BEGIN Data for this exercise

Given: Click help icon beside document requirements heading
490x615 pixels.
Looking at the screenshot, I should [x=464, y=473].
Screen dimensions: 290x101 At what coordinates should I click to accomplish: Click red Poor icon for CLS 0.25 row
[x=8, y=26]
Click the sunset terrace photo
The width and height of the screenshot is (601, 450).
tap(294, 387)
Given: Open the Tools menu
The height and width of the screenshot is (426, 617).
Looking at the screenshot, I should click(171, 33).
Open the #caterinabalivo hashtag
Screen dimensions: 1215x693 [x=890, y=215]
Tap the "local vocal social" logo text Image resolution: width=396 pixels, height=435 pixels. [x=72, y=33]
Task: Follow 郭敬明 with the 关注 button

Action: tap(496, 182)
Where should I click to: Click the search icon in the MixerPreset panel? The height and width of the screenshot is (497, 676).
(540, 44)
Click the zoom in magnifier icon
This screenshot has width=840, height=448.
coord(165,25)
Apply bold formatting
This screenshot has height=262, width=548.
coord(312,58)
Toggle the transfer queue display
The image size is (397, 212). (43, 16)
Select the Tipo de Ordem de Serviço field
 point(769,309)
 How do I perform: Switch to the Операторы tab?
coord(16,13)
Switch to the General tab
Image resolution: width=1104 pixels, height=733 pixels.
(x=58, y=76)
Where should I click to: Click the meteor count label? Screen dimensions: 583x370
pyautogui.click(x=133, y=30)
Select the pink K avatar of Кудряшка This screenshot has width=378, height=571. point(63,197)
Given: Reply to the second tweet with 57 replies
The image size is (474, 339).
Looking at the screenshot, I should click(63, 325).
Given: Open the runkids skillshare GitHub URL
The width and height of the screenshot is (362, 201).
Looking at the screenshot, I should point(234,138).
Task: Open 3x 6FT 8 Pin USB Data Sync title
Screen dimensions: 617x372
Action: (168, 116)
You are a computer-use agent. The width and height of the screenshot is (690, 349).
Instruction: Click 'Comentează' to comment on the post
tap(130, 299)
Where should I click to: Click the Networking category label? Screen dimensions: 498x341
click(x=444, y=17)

END Data for this exercise

** Work to be completed **
The string "Given" may occur in the listing; show every line where it does.

** Answer area **
Given: Click help icon beside document requirements heading
Given: Open the Tools menu
Given: Reply to the second tweet with 57 replies
Given: Open the runkids skillshare GitHub URL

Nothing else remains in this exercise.